I remember when I started smoking marijuana in the mid 90’s marijuana strain names weren’t that important. Finding marijuana was not as easy as it is now, and there certainly weren’t any dispensaries, so you were just glad to get anything.
Back then, at least in my area, marijuana was lumped into one of three categories – bammer, beasters, and kill bud. There was rarely a strain name attached to the marijuana I bought back then, and even if it had a name, there was no telling that the strain name was accurate.
The first marijuana strains were ‘landrace strains’ or wild strains. Did cavemen or indigenous people name their strains? Who knows. Seed historians seem to agree that the first modern day marijuana seed breeding started in the 1960’s. The Brotherhood of Eternal Love brought seeds to America from Afghanistan, Nepal, and other regions, and people starting breeding them.
In the early 1970’s the first official seed company started in Holland – Sam Skunkman’s Sacred Seeds. The art of seed breeding spread from there. There are now numerous marijuana seed companies around the world, and many, many breeders operating in the United States (some better than others!).
If you get seeds directly from a reputable seed bank, the strain names are reliable.
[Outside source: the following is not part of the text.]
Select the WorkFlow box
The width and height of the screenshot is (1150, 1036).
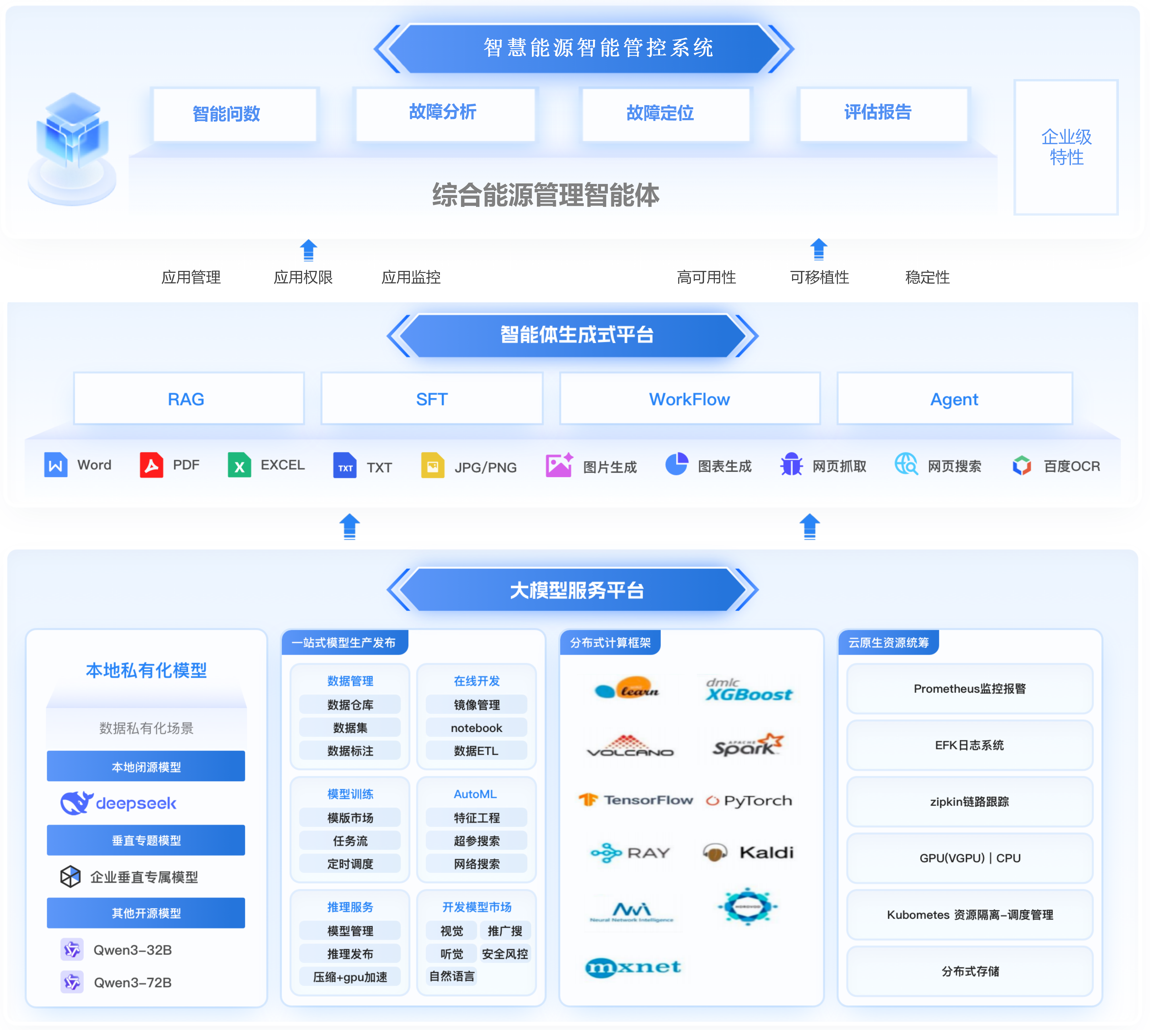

Obviously if you get seeds straight from the breeder, the strain names are reliable. But if you score a sack from someone that is not a breeder, or not the grower, who knows if the strain name is accurate.
There is an increasing importance to market strain names to marijuana consumers these days, which is leading to a lot of inaccurate strain names out there, especially at dispensaries. If a customer walks into a dispensary and is given the choice between a well known strain name and a jar full of un-named bud, the customer is much more likely to choose the one with the popular name.
Dispensary owners know this, especially shady ones. So they will slap a name on a jar and not care less if it’s accurate. All they want is to sell more bud. I had a friend work at a dispensary where the owner had a bunch of old outdoor from several harvests over the course of multiple years. The owner had no idea what strain it was, but put it on his shelves in a jar stating it was OG Kush. The nugs didn’t sell at all before they were marketed as OG Kush, because after all it was old outdoor. But within a week of putting a fake name on it, all the outdoor was gone. I guarantee this is a common thing at dispensaries across the country.
To be clear, I’m not saying all dispensaries do this. But clearly some do. An example I always point out to people is when a famous person ‘gets their own strain.’ Is the marijuana strain something completely new? Or is it a clever dispensary owner trying to cash in on a recent event?
Case in point would be any strain with Sanjay Gupta’s name on it. Sanjay Gupta aired an episode on CNN where he came out in support of medical marijuana. Within the same week people were selling strain names like ‘Sanjay Gupta Kush.’ This is clearly inaccurate. I don’t know anyone on the planet that can breed a new seed strain, grow it from seed, harvest it, and cure it all in a week. I’ve seen the same thing happen with a bunch of celebrity names.
The fact of the matter is unless you get the strain from the seed breeder, a reputable seed bank, a reputable grower, or a reputable dispensary, there’s simply no telling what strain you are smoking on. Base your purchases on how the strain makes you feel personally. If a strain helps alleviate your symptoms, or gives you the certain high you are looking for, then it doesn’t matter what the strain name is. If you take that approach, rather than getting caught up in marketing hype, you will be a much more satisfied customer.